Although federal courts must follow federal law in making work product determinations (because the work product doctrine comes from a federal Rule), federal courts are sometimes called upon to decide which jurisdiction’s attorney-client privilege law applies. Generally speaking, federal privilege law applies in federal question cases, while state privilege law applies in diversity cases. However, the choice of laws analysis sometimes requires more subtle determinations.
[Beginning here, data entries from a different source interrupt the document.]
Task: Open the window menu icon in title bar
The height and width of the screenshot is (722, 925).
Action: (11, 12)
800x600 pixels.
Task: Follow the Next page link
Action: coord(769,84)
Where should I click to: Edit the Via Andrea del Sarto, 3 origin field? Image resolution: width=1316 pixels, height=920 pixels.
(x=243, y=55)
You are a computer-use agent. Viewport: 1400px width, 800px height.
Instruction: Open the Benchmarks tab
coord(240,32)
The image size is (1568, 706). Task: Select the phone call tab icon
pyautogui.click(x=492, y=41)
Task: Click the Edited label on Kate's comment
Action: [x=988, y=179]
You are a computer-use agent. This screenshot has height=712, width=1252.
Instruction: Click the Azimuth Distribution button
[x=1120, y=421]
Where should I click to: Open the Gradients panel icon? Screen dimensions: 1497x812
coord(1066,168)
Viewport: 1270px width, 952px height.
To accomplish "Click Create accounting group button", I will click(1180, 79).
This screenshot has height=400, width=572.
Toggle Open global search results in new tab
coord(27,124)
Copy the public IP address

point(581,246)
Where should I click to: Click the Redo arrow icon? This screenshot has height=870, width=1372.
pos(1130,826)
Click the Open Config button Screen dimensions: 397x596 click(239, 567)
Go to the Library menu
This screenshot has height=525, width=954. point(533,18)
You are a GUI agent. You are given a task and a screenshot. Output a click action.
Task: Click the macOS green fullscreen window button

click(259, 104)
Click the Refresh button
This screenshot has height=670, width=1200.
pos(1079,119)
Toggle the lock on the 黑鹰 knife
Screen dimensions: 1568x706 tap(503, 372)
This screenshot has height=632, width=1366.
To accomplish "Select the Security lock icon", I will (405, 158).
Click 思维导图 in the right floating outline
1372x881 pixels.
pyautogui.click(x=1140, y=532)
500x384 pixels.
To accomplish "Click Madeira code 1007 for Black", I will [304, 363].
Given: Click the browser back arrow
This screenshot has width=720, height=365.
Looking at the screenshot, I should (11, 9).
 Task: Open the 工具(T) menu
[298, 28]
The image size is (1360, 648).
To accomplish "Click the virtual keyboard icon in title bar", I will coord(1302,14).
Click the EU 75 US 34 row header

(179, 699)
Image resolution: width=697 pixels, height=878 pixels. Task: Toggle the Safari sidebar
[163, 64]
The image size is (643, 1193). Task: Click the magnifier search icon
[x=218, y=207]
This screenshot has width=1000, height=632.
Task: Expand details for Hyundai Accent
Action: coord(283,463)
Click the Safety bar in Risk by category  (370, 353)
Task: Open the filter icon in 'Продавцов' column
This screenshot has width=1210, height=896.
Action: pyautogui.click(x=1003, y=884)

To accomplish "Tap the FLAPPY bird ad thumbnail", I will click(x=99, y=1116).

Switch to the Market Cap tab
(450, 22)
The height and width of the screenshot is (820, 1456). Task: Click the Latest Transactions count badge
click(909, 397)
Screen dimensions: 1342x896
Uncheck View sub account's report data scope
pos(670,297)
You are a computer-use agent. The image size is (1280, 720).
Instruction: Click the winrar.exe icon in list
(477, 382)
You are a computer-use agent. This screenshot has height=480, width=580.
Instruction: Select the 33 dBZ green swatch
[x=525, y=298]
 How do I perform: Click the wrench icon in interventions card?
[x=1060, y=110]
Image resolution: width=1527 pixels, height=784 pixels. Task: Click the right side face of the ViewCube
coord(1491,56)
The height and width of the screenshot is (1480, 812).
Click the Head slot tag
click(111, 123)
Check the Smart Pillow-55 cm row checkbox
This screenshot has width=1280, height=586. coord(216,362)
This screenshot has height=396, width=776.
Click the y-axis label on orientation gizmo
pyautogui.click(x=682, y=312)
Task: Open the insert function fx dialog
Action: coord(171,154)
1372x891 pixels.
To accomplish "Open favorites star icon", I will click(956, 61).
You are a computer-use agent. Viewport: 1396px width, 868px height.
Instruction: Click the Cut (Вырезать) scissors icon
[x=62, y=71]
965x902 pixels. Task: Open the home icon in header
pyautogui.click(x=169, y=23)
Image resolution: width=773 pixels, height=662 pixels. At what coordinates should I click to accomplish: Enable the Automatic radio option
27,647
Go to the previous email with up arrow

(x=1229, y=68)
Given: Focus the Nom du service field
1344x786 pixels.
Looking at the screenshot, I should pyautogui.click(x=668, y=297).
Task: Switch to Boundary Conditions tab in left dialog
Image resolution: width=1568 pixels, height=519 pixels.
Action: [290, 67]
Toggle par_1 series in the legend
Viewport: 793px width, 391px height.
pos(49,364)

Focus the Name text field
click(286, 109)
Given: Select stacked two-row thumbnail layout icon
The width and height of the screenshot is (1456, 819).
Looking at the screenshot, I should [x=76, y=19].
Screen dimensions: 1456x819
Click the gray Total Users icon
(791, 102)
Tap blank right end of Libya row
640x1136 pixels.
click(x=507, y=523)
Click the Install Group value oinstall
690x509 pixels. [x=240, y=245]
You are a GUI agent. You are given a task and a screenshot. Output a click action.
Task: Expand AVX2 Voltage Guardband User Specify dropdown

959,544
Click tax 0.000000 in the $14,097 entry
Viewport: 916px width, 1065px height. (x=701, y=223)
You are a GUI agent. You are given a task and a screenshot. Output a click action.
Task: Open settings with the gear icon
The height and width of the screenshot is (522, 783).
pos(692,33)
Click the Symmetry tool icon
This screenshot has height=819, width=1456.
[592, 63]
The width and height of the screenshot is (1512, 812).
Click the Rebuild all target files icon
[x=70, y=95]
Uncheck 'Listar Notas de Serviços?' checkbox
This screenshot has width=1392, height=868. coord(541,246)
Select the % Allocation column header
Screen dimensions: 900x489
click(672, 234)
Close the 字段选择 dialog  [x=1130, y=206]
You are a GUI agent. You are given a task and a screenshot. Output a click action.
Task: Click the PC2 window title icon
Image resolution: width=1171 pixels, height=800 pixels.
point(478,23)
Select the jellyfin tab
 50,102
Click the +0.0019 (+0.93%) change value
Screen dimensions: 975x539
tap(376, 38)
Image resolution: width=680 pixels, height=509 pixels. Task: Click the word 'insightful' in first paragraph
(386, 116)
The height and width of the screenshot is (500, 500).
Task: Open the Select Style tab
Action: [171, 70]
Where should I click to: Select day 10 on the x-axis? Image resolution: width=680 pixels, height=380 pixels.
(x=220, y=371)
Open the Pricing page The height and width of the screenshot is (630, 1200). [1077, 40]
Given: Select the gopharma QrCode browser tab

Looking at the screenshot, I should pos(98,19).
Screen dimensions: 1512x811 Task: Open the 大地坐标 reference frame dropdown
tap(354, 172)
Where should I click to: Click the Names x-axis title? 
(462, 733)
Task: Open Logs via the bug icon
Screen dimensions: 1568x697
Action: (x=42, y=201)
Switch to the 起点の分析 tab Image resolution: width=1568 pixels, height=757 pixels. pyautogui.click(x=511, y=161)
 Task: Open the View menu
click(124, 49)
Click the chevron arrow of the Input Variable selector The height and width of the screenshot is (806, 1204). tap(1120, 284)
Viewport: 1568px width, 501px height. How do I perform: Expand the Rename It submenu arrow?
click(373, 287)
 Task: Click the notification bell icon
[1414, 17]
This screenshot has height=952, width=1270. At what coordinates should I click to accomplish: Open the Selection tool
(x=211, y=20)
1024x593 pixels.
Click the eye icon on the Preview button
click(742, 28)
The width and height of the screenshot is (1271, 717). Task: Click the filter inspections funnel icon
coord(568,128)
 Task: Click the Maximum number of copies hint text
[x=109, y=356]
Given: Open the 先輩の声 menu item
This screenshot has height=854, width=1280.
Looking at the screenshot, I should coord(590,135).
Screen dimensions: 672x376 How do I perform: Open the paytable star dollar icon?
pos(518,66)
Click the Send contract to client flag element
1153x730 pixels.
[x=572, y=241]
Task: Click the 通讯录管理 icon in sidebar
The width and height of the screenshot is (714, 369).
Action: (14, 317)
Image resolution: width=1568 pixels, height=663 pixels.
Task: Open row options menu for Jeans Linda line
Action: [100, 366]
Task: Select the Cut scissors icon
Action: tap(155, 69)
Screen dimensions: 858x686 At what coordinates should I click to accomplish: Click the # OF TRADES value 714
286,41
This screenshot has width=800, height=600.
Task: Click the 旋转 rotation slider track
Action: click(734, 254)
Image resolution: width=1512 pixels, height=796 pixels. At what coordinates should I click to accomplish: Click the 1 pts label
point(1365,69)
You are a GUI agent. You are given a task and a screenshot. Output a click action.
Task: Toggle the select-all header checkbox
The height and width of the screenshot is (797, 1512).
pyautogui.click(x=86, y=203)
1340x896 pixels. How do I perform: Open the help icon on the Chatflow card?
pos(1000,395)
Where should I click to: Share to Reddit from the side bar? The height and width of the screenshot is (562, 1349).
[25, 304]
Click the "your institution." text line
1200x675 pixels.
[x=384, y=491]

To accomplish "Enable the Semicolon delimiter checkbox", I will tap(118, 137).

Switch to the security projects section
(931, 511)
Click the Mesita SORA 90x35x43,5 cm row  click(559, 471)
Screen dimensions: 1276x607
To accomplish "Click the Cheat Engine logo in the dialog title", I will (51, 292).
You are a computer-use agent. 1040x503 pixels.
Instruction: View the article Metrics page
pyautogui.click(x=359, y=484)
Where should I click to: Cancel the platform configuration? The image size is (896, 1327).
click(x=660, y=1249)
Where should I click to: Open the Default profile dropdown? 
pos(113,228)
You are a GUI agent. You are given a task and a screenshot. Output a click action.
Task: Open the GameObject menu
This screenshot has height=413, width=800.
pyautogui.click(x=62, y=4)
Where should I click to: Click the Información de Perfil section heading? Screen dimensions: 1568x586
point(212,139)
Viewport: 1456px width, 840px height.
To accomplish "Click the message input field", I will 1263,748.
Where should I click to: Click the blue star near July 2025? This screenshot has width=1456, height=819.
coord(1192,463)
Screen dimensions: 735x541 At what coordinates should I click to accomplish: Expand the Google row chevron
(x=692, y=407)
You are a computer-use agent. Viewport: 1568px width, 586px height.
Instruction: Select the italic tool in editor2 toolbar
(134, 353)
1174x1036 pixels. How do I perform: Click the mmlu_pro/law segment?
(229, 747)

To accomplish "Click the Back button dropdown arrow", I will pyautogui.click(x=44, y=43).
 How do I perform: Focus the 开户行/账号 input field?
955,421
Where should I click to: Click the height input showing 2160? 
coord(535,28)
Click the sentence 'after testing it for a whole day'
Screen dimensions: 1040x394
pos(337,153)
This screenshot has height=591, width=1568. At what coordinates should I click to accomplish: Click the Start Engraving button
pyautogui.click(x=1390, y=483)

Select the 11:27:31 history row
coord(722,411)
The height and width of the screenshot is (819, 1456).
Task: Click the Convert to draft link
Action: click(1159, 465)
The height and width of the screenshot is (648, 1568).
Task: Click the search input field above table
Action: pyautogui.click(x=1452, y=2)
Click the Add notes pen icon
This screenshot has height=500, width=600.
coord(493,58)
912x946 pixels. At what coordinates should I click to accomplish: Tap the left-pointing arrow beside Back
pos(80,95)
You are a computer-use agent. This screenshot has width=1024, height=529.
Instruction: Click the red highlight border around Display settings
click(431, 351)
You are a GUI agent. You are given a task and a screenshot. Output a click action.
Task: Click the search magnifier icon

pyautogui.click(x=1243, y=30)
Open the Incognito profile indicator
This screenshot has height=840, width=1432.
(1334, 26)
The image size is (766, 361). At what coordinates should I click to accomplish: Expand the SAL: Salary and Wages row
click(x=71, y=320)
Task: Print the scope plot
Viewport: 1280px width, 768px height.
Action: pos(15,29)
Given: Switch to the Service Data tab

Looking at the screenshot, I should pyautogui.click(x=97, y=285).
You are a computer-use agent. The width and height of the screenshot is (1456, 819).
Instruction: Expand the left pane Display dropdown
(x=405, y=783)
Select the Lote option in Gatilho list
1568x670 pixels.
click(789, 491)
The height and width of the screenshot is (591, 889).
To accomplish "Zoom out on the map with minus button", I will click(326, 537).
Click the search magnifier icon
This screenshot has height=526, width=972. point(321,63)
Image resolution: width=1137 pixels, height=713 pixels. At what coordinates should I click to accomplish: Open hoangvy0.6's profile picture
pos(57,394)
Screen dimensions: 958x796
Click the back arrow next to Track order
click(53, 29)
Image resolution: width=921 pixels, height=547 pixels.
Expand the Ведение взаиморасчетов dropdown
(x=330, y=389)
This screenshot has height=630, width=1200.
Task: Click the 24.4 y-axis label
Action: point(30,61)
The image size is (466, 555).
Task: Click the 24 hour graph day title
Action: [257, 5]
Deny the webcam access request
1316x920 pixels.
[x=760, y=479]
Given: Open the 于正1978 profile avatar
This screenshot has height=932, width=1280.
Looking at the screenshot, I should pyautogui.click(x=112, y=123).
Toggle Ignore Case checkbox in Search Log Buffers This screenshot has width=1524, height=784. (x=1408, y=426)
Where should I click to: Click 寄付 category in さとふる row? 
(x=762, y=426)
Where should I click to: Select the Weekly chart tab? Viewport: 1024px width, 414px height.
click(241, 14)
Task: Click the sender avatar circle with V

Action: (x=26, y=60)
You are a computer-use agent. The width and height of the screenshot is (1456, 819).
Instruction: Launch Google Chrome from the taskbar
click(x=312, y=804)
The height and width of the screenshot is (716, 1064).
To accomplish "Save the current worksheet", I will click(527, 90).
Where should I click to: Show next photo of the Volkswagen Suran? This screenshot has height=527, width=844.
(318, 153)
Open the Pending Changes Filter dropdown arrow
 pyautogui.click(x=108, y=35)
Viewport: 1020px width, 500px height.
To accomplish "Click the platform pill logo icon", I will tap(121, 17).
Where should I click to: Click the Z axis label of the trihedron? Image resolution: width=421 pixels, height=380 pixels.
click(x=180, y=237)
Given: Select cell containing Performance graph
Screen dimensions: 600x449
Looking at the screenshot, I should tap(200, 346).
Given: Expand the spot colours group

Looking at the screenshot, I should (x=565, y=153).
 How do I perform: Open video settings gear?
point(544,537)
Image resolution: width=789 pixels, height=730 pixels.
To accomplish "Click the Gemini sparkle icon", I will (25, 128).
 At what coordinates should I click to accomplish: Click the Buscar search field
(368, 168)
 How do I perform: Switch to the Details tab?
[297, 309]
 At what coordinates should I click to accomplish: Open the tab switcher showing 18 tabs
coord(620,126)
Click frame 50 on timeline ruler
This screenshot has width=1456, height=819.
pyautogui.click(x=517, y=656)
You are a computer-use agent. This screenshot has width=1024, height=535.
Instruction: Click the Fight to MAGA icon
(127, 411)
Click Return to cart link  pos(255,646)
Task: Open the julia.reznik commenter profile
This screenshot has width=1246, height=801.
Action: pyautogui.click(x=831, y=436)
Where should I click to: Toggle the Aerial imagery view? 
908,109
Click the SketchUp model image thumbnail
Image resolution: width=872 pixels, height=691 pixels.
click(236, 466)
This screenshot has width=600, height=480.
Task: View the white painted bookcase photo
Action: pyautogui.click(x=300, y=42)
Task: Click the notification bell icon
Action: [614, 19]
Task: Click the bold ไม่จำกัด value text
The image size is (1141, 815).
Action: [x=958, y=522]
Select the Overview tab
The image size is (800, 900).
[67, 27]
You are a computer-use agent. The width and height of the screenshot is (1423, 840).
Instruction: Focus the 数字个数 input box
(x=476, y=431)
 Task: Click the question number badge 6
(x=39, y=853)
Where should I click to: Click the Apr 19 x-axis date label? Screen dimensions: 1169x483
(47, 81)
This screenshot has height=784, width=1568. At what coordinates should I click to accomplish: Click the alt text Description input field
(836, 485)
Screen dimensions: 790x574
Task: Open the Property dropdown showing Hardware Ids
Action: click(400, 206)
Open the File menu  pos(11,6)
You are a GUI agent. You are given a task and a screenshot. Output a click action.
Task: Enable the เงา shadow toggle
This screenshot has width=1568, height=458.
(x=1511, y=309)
Courts facing these difficult issues sometimes find a way to avoid them. For instance, in Lewis v. UNUM Corp. Severance Plan, Nos. 99-2501-CM, 00-2178-CM, 2001 U.S. Dist. LEXIS 5660, at *5 n.1 D. Kan. Apr. 4, 2001) (citations omitted), the court had to decide whether federal or Kansas law applied. Rather than make this determination, the court noted “that there is no real conflict between federal and Kansas law regarding the attorney-client privilege. Whether the court applies federal or Kansas law generally makes no difference in determining whether the attorney-client privilege applies.” Many other courts have reached the same conclusion—thus avoiding a lengthy choice of laws analysis.
Lawyers litigating cases in which there is some privilege choice of laws question might find their careful research and arguments rendered irrelevant by a judicial reluctance to make a choice.